The indices retreated from their all-time highs on Monday, but the losses were mild in most cases. All four indices opened and finished lower on the day. The Russell fell 1.36% as the worst performer and it was followed by the Nasdaq which lost 0.98%.
The S&P dropped 0.53% and the Dow was the top performer with a loss of only 0.36%.
Only one of the 10 main sectors managed to post a gain on the day and that was the healthcare sector with a very modest move of +0.02%.
The consumer discretionary sector was the only one that lost more than 1.0%, falling 1.12%. The tech sector dropped 0.83% as the second worst performer.
My scans turned in their 11th straight negative result last night with 52 bearish signals and eight bullish signals.
The barometer changed ever so slightly, moving up to -35.9 from -36.1.
None of the bullish signals looked all that appealing to me, so we have another bearish trade idea today. This time the company is Moderna (Nasdaq: MRNA) and its fundamental ratings aren’t very good. The EPS rating is very low at 7 while the SMR rating is a D.

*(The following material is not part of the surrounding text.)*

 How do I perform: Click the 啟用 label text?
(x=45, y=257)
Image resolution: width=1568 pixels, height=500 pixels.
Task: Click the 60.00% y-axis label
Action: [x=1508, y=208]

In addition to the poor fundamental ratings we see that the stock is overbought based on both the 10-day RSI and the stochastic indicators. The stochastics made a bearish crossover last night. We see that the stock peaked just above $170 area last week and the stock peaked in that same area back in December before it dropped down below the $110 level.
Buy to open the June 165-strike puts on MRNA at $18.50 or better. These options expire on June 18, 2021. I suggest a target gain of 100% and that means the stock will need to drop to $128.00. The stock was below that target in early March and late March. I suggest a stop at $173.00.